«J’aurais souhaité croire en Dieu… » me dit le jeune homme qui s’apprêtait à partir. Pourquoi Dieu ne fait-il rien pour nous ? Pourquoi reste-t-il silencieux ?
Je savais qu’il n’était pas toléré de blasphémer dans ce territoire. Dieu est une institution à laquelle on adresse des vœux et des attentes. Mon ami, qui était sur le point de quitter le pays, avait pour projet de ne plus y revenir. Alors, il s’est permis cette transgression. Il savait qu’ailleurs, il serait loin… Bien loin de l’intolérance des hommes. Et du jugement divin !
J’étais curieux et un peu envieux de son audace, je voulais creuser et comprendre sa pensée. Telle une fleur qui s’ouvre à la rosée du matin, il me dit :
« Chaque matin qui commence me semble riche en possibilités. En opportunités. À l’affût d’occasions, je scrute l’horizon des opportunités tel un trader. Faire quelque chose, expérimenter ce qui n’a pas encore été fait.
J’aurais aimé voir mon pays changer de mains et de destin. J’aurais aimé, comme tous les peuples, participer à la fête nationale qui m’est interdite dans mon pays, pour lequel un million et demi d’hommes et de femmes, les meilleurs d’entre nous, ont donné leur vie.
J’aurais aimé voir mes semblables être fiers de leur pays, qui leur offrirait un avenir radieux et possible.
J’aurais aimé voir ces anciens qui sont aux commandes lâcher prise et passer le flambeau aux nouvelles générations.
J’aurais aimé voir de vrais patriotes occuper les postes clés de mon pays.
J’aurais aimé voir une opposition variée qui surveille les faits et gestes des responsables. J’aurais aimé dormir paisiblement, sans la peur au ventre d’une descente de la police politique qui me réveillerait et m’éloignerait des miens.
J’aurais aimé voir émerger une génération de démocrates incorruptibles. Convaincus de leurs idéaux, ils ne pourraient se taire en échange de villas dans les quartiers chics d’Alger ou de lignes de crédit pour acheter des appartements dans les capitales occidentales.
J’aurais tellement aimé rencontrer ces hommes qui n’avaient rien à défendre, ni biens, ni image, ni position. Leur seul bien au-dessus de tout : l’Algérie. Ils ont tout sacrifié pour que naisse une Algérie affranchie du joug colonial. J’aurais tellement aimé les côtoyer, ne serait-ce qu’un instant. Respirer l’honneur qu’ils dégageaient. Sentir l’aura qui les entourait.

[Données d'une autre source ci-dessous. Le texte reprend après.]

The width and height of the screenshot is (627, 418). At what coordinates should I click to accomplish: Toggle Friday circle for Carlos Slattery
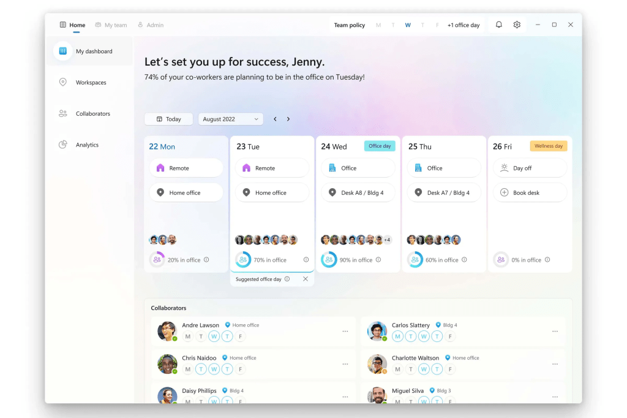[450, 336]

J’aurais aimé voir grandir l’idéal qu’ils portaient jusqu’à submerger le monde entier. J’aurais aimé voir nos croyants prendre soin des plus faibles, des orphelins et des veuves, sans se soucier du nombre de bonnes actions à inscrire dans le registre divin.
J’aurais aimé voir celui qui prie le faire pour son Dieu, pas pour ceux qui le regardent.
J’aurais aimé voir les personnes dévouées s’occuper de leur foi et de leur relation avec leur créateur, sans se plaindre de celles de leur voisin.
J’aurais aimé voir les femmes âgées de mon pays vieillir paisiblement, sans s’immiscer dans les affaires de voisinage, sans médire et maudire les jeunes filles qui osent sortir en jupe ou en vêtements moulants. J’aurais aimé voir les cheveux des femmes onduler librement dans l’air.
J’aurais aimé voir toutes ces femmes emprisonnées dans des vêtements qui les dissimulent se libérer, prendre le risque de s’embellir sans craindre la colère des hommes. Et celle de leur Dieu
J’aurais aimé croire en un Dieu qui permettrait tout cela dans cette partie du monde appelée l’Algérie.
J’aurais aimé croire en un Dieu qui interviendrait en faveur de tous mes vœux.
J’aurais aimé croire en Lui… Vraiment.
En fin de journée, moment difficile. Bilan maigre. Encore une journée qui s’ajoute aux oubliettes.
Dieu n’a rien exaucé… »
Je voulais en savoir plus, mais il était déjà loin. Une embarcation de fortune l’attendait pour l’Europe, m’a-t-il dit.
Les vents sont favorables ce soir… L’horizon s’assombrit. Je devais rentrer seul.